What the exercise asks: Word for word, output the data, with none of its pictures.

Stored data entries

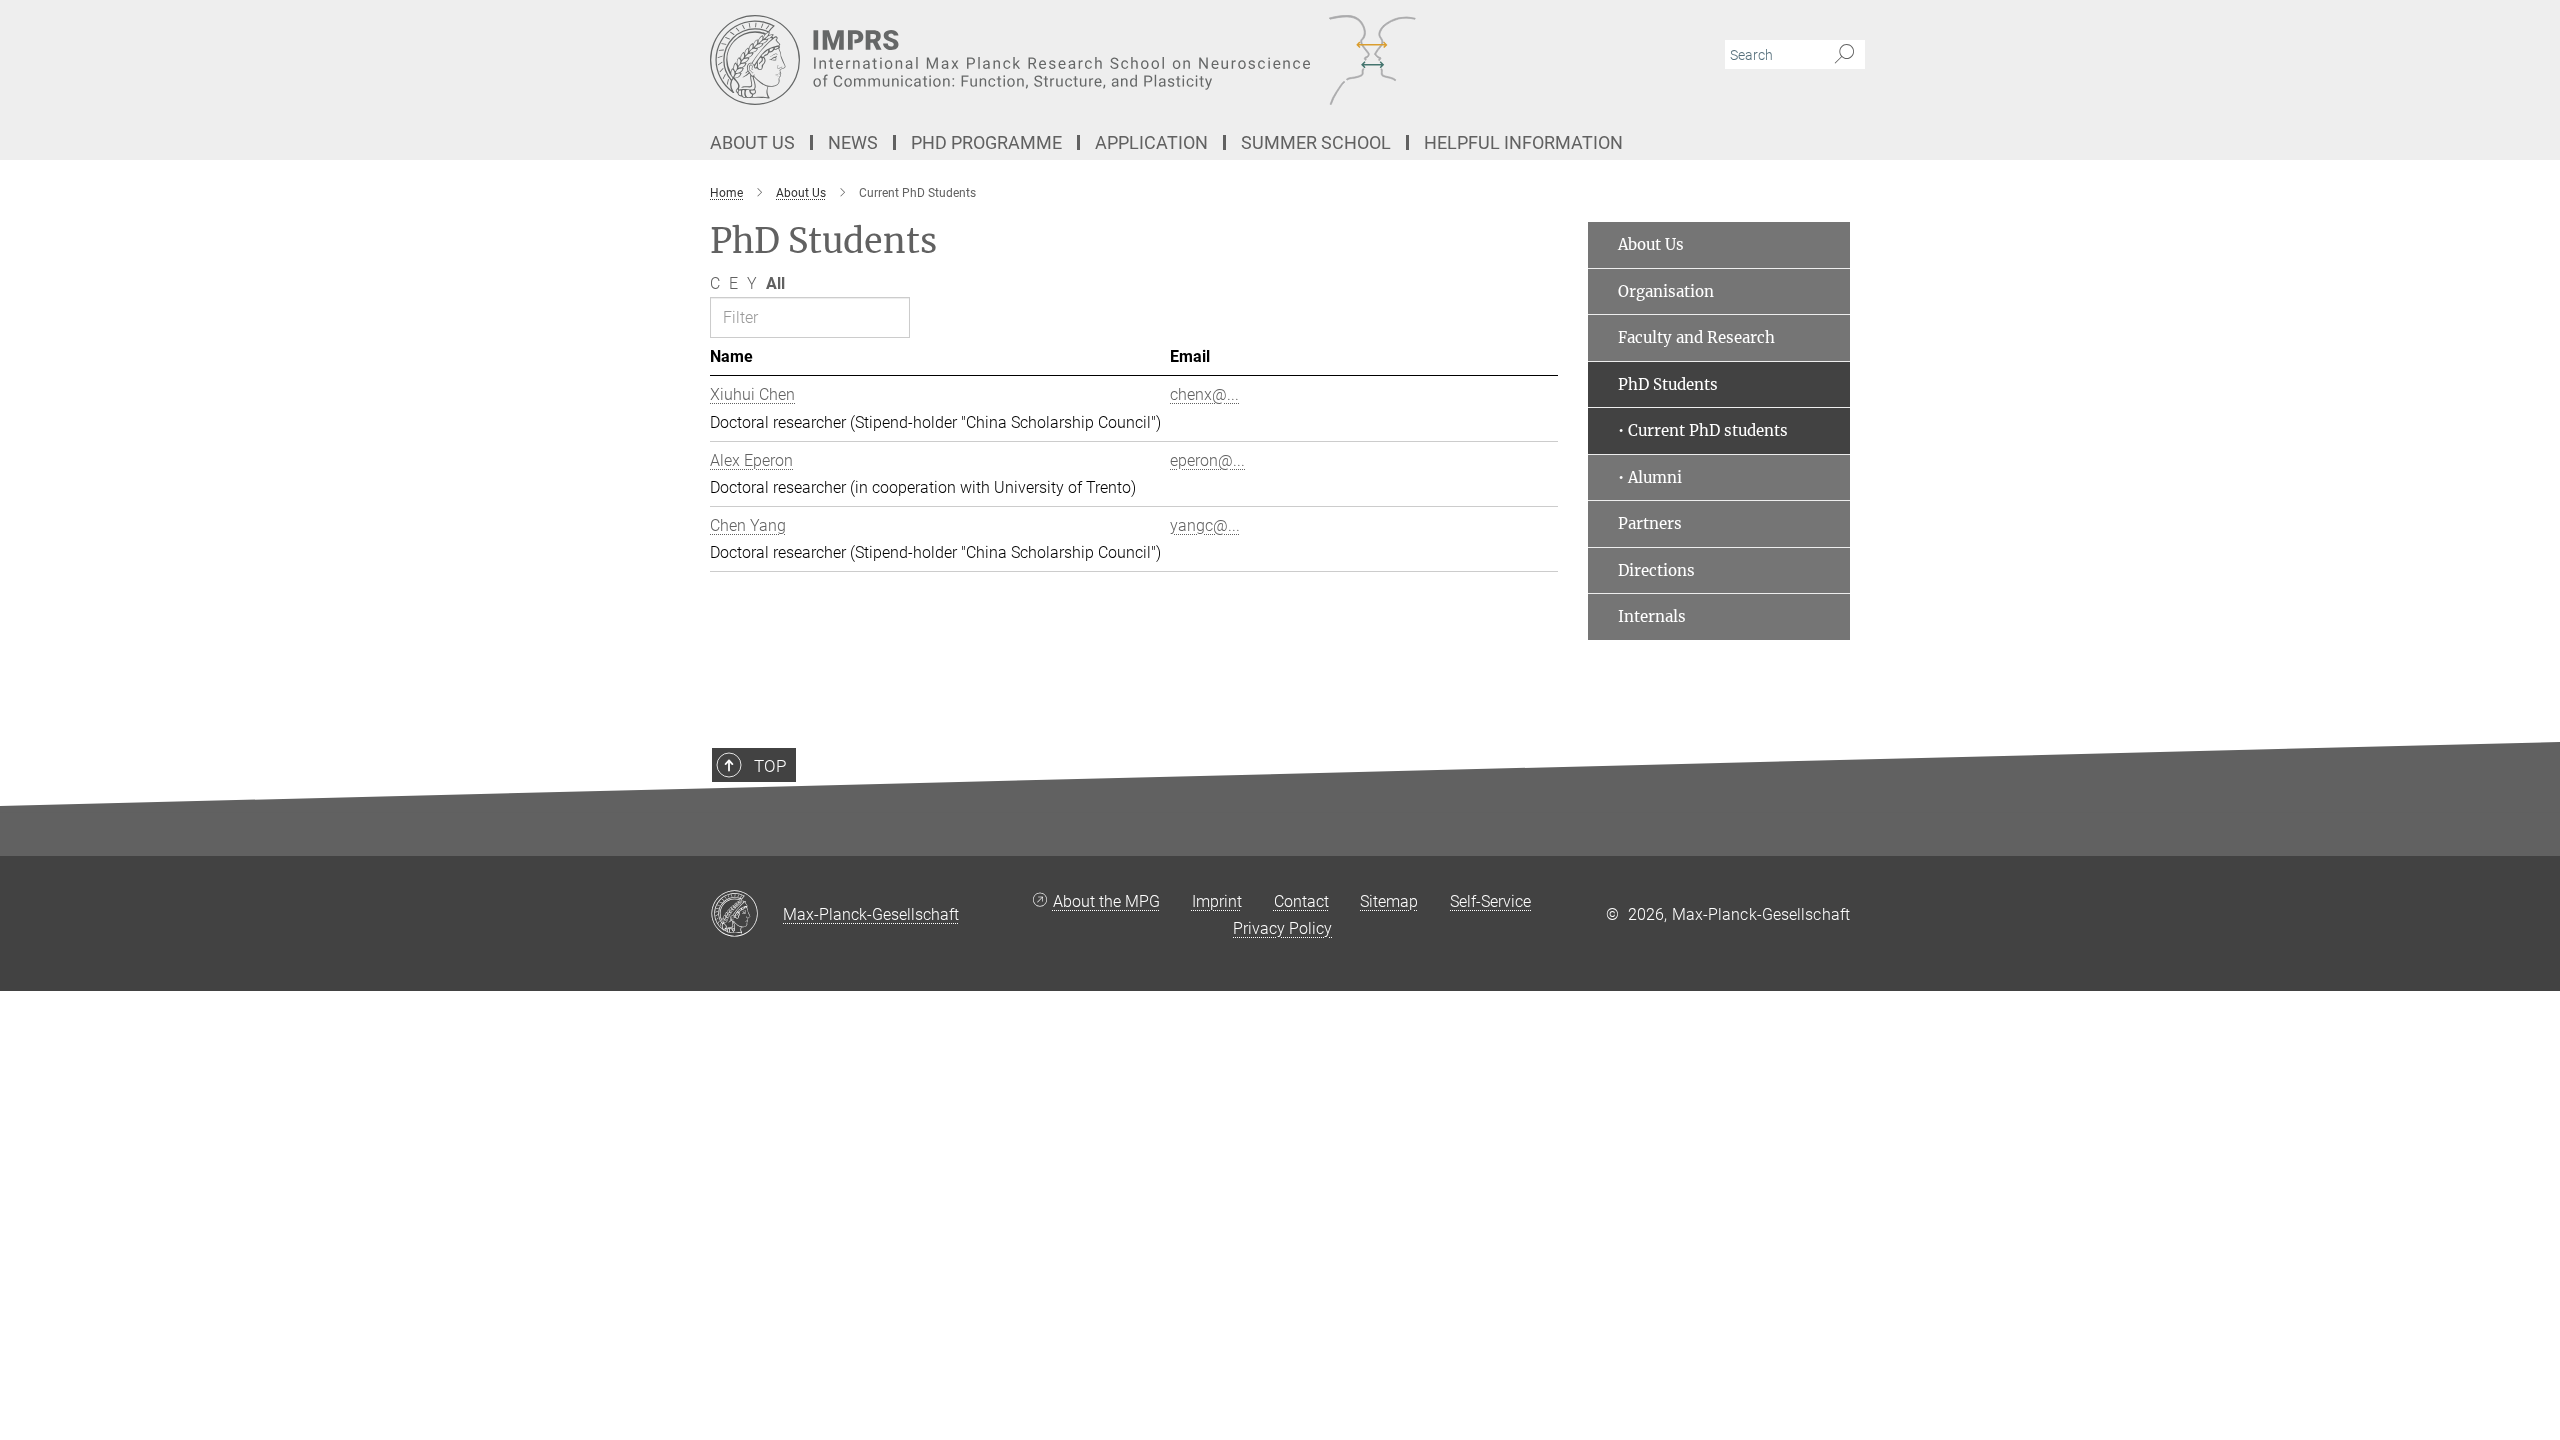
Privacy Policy (1282, 928)
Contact (1301, 901)
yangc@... (1205, 525)
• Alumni (1650, 477)
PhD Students (1668, 384)
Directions (1656, 570)
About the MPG (1106, 901)
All (775, 283)
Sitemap (1389, 901)
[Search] (1844, 55)
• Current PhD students (1703, 430)
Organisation (1666, 291)
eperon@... (1207, 460)
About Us (1651, 244)
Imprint (1217, 901)
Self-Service (1490, 901)
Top (770, 766)
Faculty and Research (1696, 337)
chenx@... (1204, 394)
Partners (1650, 523)
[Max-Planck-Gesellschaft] (746, 915)
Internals (1652, 616)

Solution:
Privacy Policy (1282, 928)
Contact (1301, 901)
yangc@... (1205, 525)
• Alumni (1650, 477)
PhD Students (1668, 384)
Directions (1656, 570)
About the MPG (1106, 901)
All (775, 283)
Sitemap (1389, 901)
[Search] (1844, 55)
• Current PhD students (1703, 430)
Organisation (1666, 291)
eperon@... (1207, 460)
About Us (1651, 244)
Imprint (1217, 901)
Self-Service (1490, 901)
Top (770, 766)
Faculty and Research (1696, 337)
chenx@... (1204, 394)
Partners (1650, 523)
[Max-Planck-Gesellschaft] (746, 915)
Internals (1652, 616)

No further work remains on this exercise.